De surfrenners van Boskamp
beeld: Jan Kanning
Daags vóór die tijdrit over 100 kilometer kreeg ik argwaan. Zat het wel goed met onze olympische wielrenners? NOS-verslaggever Leo Driessen had Tom Cordes voor de microfoon. De traditionele duiven waren zojuist bij mooi weer gelost in het stadion van Seoul.
“Morgen ook zulk weer, Tom?”, luidde de clichévraag van Driessen. “Ja maar een beetje minder wind graag,” hoopte Cordes. De verslaggever nam dat antwoord voor kennisgeving aan. Ik niet. Een Nederlandse wielrenner die zegt dat de wind moet gaan liggen, dat klopt van geen kant. Hoe vaak heb ik renners van stand niet horen klagen dat het niet hard genoeg waaide als het kaf eens niet van het koren kon worden gescheiden. Ik weet niet beter dan dat een coureur van oranje niets liever wil dan in de slag gaan met Aeolus. Ze hebben elkaar lief, houden er een macho-verhouding op na. Hoe gelukzalig kun je de ware klepper niet horen kreunen als hij, met een knalrode kop verwoed stampend op de schier oneindige Veenkoloniale Mondenweg, in de wijde Wormer of het eens zo hopeloze verdronken land van Saaftinge, bij een graadje of tien wordt gegeseld door windkracht zeven? Het liefst gepaard gaand met een striemende hoosbui.
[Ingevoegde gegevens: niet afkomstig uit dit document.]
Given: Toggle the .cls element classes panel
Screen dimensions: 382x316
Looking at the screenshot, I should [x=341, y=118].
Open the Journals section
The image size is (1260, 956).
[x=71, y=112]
Weer en wind maakten de Nederlandse renner in het internationale peloton herkenbaar. Op zijn geblokte lijf zat een ruwe, ondanks de jeugdige leeftijd, reeds goeddeels verweerde kop. Met boven de lichtblauwe ogen twee of drie dikke rimpels en een stevig bos melkboerenhondehaar. Het ranselen der pedalen had zijn sporen nagelaten. In combinatie met het rooien van aardappelen. Want dat of het telen van allerlei soorten bollen, deed de wielrenner-van-huis-uit er hier te lande altijd bij.
Aan de hand van een foto van de olympische ploeg in het blad Wieler Revue stel ik vast dat het profiel van de hedendaagse renner is veranderd. Minder gegroefd, meer gebruind en vooral aerodynamischer. Wat verloren is gegaan, is de wilskrachtige uitstraling. Afzien moet hem vreemd zijn. Slechts één authentiek geblokte renner (Michel Zanoli) ontdek ik nog. De rest heeft meer weg van playboy-surfers, die van de ene zonovergoten baai naar de andere trekken. Met in hun spoor prachtige hoogblonde meiden (type Jongejans) die in opdracht van de firma Fa geheel ontbloot in azuurblauw water duiken. Deze jongens houden er ogenschijnlijk een opwindend en bovenal vrolijk leventje op na.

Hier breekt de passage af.